熟練のプロであれ、駆け出しの新人であれ、ずぶの素人であれ、原文の解釈なしに翻訳はできない。端的に言えば、一つの翻訳は一つの解釈である。いずれの解釈が正解、あるいはいずれが他に優ると決定できる場合もあるが、できない場合もある。後者の場合、その理由はさまざまあるが、主に原文自体が孕んでいる非決定性、両義性、曖昧性にある。
当該の文章だけでは複数可能な解釈のうちのいずれが正しいか或いはより妥当か決定できない場合でも、その文章が置かれた文脈というより高次のレベルで解決できることはある。あるいは、著者のその他の著作に示された考えを参照することによって判断を下せることもある。あるいは、その文章が書かれた歴史的・社会的・文化的文脈にまで視野を広げることで、重層的かつ漸近的に正解あるいは相対的に良い解に接近することができる場合もある。
以下に挙げる一例は、授業で実際に取り上げた一文である。これを仏訳するとき、どうしても二つの解釈のうちのどちらか一つを選ばなくてはならない。まず原文を示す。
福澤の考えでは、それ[=日本の独立]は あくまでも「自由の気風」によって、人々それぞれの「独一個の気象」すなわち個人の独立の意識が育つことで確立する、「国民」どうしの水平な紐帯の意識に基づいた、一国の独立でなくてはならない。
問題は、「確立する」がどの語にかかっているか、である。直後に読点が打ってあるので、「国民」にはかからないことはわかる。残る可能性は二つある。一つは「水平な紐帯の意識」であり、もう一つは「一国の独立」である。
第一の解釈は、個人の独立の意識は「国民」どうしの水平な紐帯の意識の確立の前提であり、後者が一国の独立の基礎である、と捉える。一国の独立を、個人の独立の意識に支えられた国民の水平な紐帯の意識に基礎づける、いわば「二層構造」説である。

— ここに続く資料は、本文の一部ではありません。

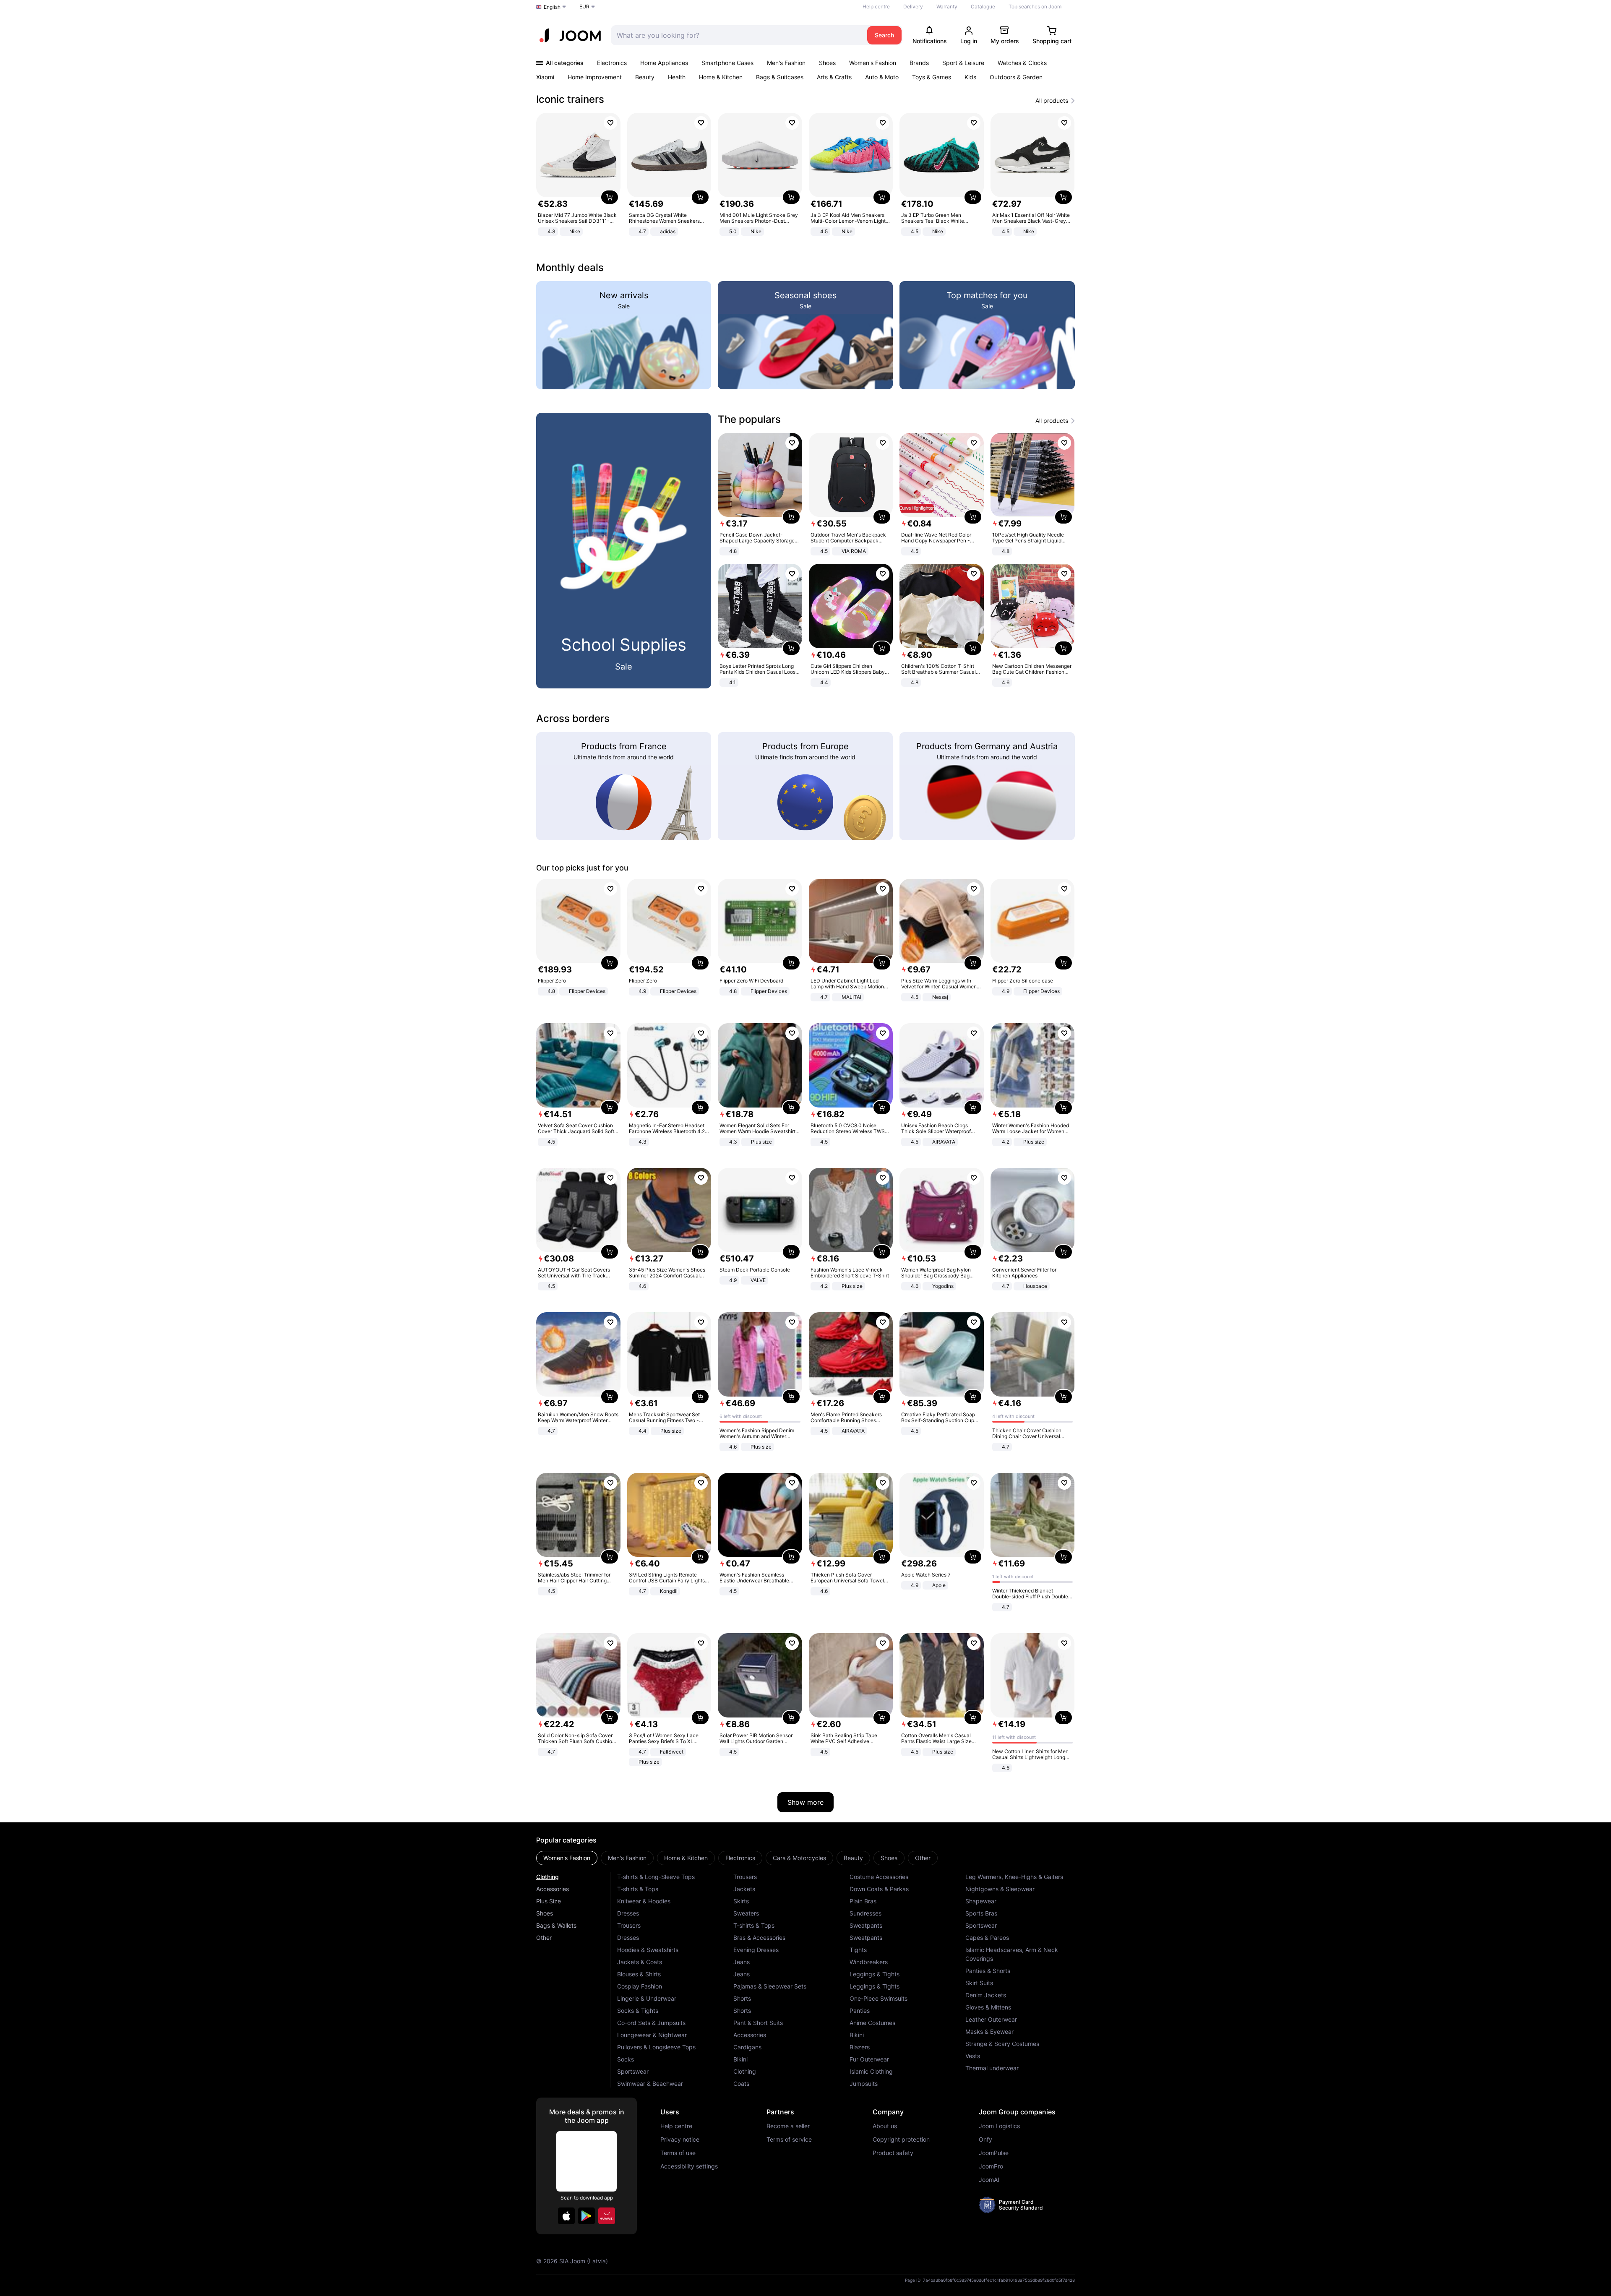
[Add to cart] (609, 197)
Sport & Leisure (963, 62)
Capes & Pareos (987, 1937)
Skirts (741, 1901)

第二の解釈は、個人の独立の意識と「国民」の水平な紐帯の意識とを一国の独立の二つの条件とする、いわば「並立」説である。
これら二つのうちのどちらの解釈を採るかで仏訳は次のように異なる。前者が第一解釈に対応し、後者が第二解釈に対応する。
Selon la pensée de Fukuzawa, cette indépendance devra être celle d’un pays, fondée sur la conscience du lien horizontal entre les membres d’un État, et celle-ci ne s’établira qu’après, par l’esprit de liberté, le développement de l’individualité, c’est-à-dire de la conscience de l’indépendance de chaque individu.
Selon la pensée de Fukuzawa, cette indépendance devra être celle d’un pays, qui ne sera établie qu’avec, par l’esprit de liberté, le développement de l’individualité, c’est-à-dire celui de la conscience de l’indépendance de chaque individu, et (aussi) fondée sur la conscience du lien horizontal entre les membres d’un État.
前者の解釈には未解決の問題が残されている。個人の独立の意識の発展は国民の水平な紐帯の意識を必然的に生じさせると著者は考えているのか、あるいは、前者は後者の必要条件ではあっても十分条件ではなく、前者から出発して後者の確立へと至るためにはさらに平等意識や民主主義等を条件として必要とするという考えがこの文章に前提されているのか、という問題である。しかし、翻訳としては、この不確定性はそのままにしておくのが妥当であろう。
後者の解釈によれば、この文は、個人の独立の意識と国民の水平な紐帯の意識との関係はここでは問われておらず、一国の独立にはこれら二条件が必要だと言っているだけだということになる。したがって、後者の翻訳が穏当ということになる。この場合、個人の独立の意識と国民の水平な紐帯の意識とは、それぞれ独立に成立しうるのか、あるいは、後者は前者なしでも成立しうるのかという問いが残る。しかし、これらの問題への解答は、この文章の翻訳という問題の枠組みを超えている。
これは翻訳の問題としては些細な一例に過ぎないが、それを通じて向き合うことになる政治思想の問題はけっして小さくはない。